Show Sold Separately: Promos, Spoilers, and Other Media Paratexts

Show Sold Separately: Promos, Spoilers, and Other Media Paratexts - Jonathan Gray

This is the kind of book that I get suckered into all the time. Academic presses and writers have gotten better and better at dressing up weighty dissertations with attention-grabbing titles and imagery that, just for example, makes a person pick up an analysis of "paratexts", those aspects of a media product, such as Star Wars' toy line, or the typography and content of subway advertisements, that aren't officially part of the product but effect our opinion anyway. Gray spends most of his time with promotional materials such as trailers and posters and how critical it is that these materials offer the right signals and contexts to potential consumers in order to succeed.

Well, duh, you (and I) may say, but the thorough explanation behind the principle of advertising was fascinating once I got past all the preliminaries.

Because, yeah, 'Show Sold Separately' did take awhile to get to the real content, the necessity of precision in academic writing easily leads to tedious paragraphs that exist only to define concepts already known to most readers, but academic writing even attempting a crossover audience must take very few chances.
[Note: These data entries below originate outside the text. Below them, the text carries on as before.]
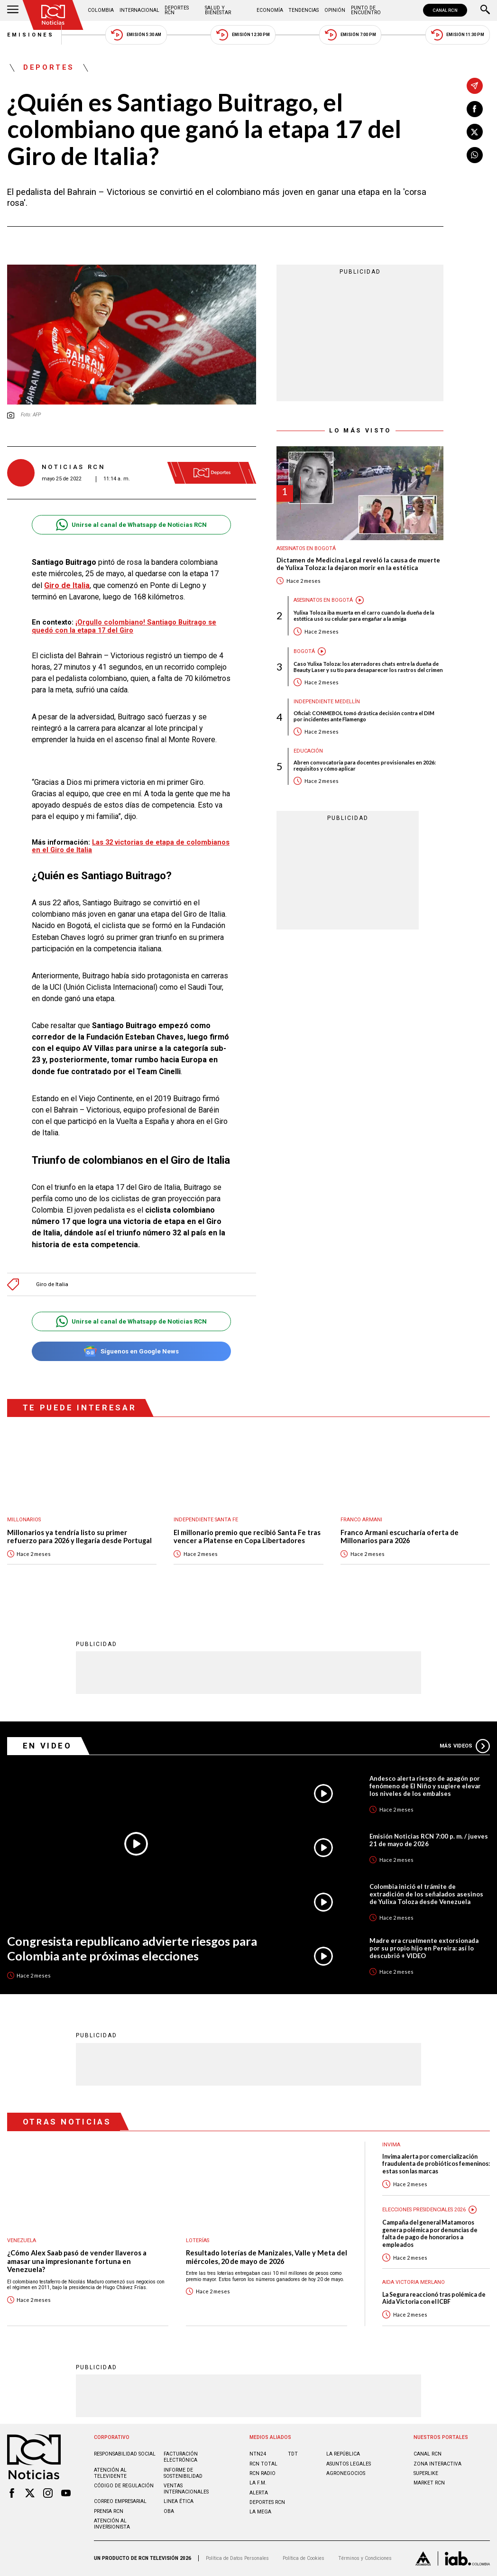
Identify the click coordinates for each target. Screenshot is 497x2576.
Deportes (48, 68)
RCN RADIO (262, 2473)
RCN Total (263, 2464)
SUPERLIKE (426, 2473)
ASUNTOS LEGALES (348, 2464)
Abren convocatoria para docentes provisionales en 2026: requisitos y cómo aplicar (365, 765)
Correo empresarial (120, 2501)
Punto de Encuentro (366, 10)
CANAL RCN (445, 10)
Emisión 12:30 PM (242, 35)
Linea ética (178, 2501)
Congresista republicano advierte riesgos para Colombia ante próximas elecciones (132, 1948)
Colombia (101, 10)
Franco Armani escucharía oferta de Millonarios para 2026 (400, 1536)
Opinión (334, 10)
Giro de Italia (52, 1284)
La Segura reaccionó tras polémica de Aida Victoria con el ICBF (434, 2298)
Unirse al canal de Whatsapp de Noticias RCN (131, 525)
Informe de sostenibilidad (183, 2473)
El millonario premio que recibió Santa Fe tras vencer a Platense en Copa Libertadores (247, 1536)
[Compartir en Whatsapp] (475, 155)
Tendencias (303, 10)
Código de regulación (124, 2486)
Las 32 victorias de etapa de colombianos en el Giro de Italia (131, 846)
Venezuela (21, 2240)
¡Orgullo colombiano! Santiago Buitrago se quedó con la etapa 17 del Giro (124, 626)
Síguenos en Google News (131, 1351)
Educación (308, 751)
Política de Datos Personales (237, 2558)
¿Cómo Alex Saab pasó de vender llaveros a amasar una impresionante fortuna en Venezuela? (77, 2261)
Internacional (139, 10)
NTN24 (257, 2454)
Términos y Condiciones (365, 2558)
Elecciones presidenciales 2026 (424, 2210)
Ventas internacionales (186, 2489)
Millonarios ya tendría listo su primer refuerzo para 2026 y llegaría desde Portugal (79, 1536)
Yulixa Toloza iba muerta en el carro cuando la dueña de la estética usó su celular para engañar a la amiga (364, 615)
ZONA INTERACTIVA (437, 2464)
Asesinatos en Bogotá (306, 548)
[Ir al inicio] (53, 15)
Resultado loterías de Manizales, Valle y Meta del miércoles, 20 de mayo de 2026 (266, 2257)
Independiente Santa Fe (206, 1520)
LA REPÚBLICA (343, 2454)
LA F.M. (258, 2483)
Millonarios (24, 1520)
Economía (270, 10)
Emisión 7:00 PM (350, 35)
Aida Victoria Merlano (413, 2282)
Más (465, 1746)
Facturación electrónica (181, 2457)
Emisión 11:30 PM (457, 35)
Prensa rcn (108, 2511)
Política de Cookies (303, 2558)
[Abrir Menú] (12, 10)
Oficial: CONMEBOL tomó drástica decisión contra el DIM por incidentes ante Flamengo (364, 716)
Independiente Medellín (327, 702)
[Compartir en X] (475, 132)
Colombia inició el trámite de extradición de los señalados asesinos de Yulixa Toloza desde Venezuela (426, 1894)
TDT (293, 2454)
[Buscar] (485, 10)
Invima (391, 2145)
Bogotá (304, 651)
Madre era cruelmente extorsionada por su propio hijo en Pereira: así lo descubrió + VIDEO (424, 1948)
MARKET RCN (429, 2483)
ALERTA (258, 2493)
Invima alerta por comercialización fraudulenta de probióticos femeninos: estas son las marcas (436, 2164)
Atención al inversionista (112, 2524)
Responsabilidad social (125, 2454)
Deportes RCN (177, 10)
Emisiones (31, 35)
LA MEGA (260, 2512)
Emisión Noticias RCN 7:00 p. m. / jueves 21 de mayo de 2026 (428, 1840)
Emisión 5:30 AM (136, 35)
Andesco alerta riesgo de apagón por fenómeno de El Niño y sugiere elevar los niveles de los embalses (425, 1786)
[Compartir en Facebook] (475, 109)
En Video (47, 1745)
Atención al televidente (110, 2473)
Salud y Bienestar (218, 10)
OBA (169, 2511)
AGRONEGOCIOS (345, 2473)
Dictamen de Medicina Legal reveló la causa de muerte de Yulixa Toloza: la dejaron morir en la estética (358, 564)
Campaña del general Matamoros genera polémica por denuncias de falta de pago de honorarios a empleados (430, 2233)
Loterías (197, 2240)
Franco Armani (361, 1520)
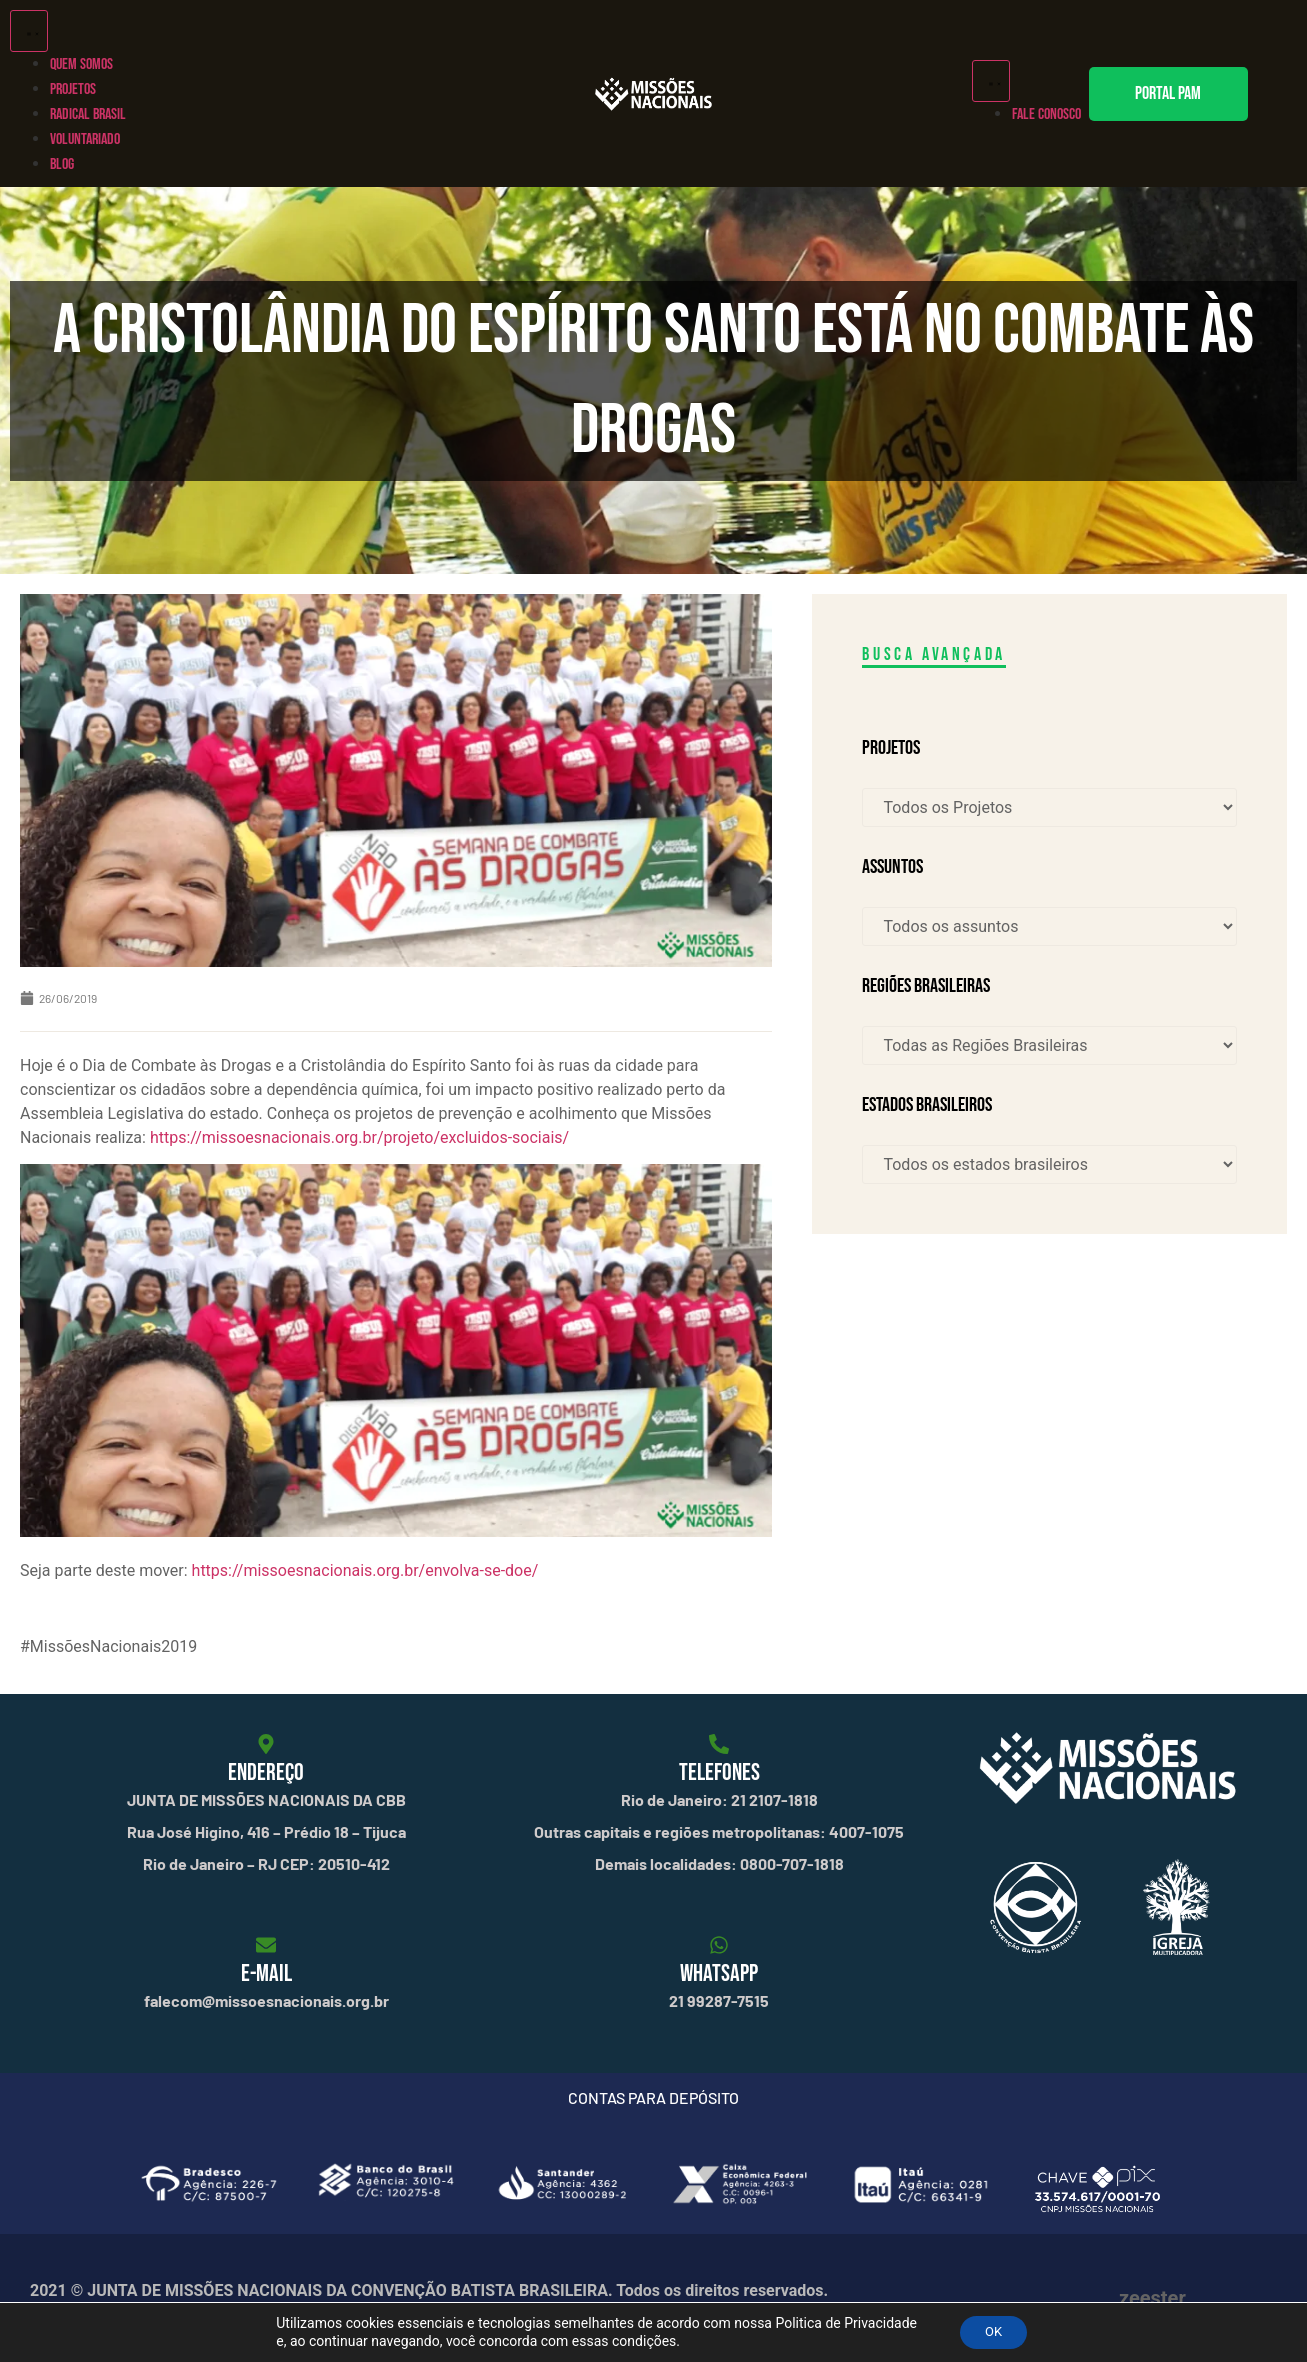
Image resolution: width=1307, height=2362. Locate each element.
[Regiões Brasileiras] (1049, 1045)
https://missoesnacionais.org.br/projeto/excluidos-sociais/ (359, 1137)
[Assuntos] (1049, 926)
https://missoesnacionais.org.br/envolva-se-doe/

Still, if you have ever cynically noted a trailer for a drama film front-loaded with all of the funny bits to get comedy ticket sales, this book is probably up your alley.

Something my professors spent a lot of time on while I was preparing to write my thesis was the development of a 'hook' to the paper - not merely its justification, the why of the writing about obscure subject x, or even how your analysis of historical figure y's life is different from the over 9,000 scholars before you - but a hook: the angle that would make reasonably normal people outside of academia think about reading it. That may be a silly thing to focus on, I thought so at first, but after the work was nearing completion I began to have second thoughts, because one hopes that someone other than the beleaguered faculty committee is reading the culmination of a year's (often more) research. A shiny letter grade and a fancily calligraphied piece of parchment doesn't seem like enough anymore.

So hooks are important, if only for the sanity of their authors. The hook here is what got me to keep the book in my hands after the snappy cover got me to pick it up at work. I love pop culture analysis, even when its of the heavily academic variety instead of, say, a more shallow but breezier essay. Gray likely didn't do much more revision than was absolutely necessary for a more general audience (such as moving footnotes to the back and offering more explanatory terms), so the writing could become repetitive and over-emphasized the importance of the subject, which, however interesting, is still only about commercials and happy meal toys after all.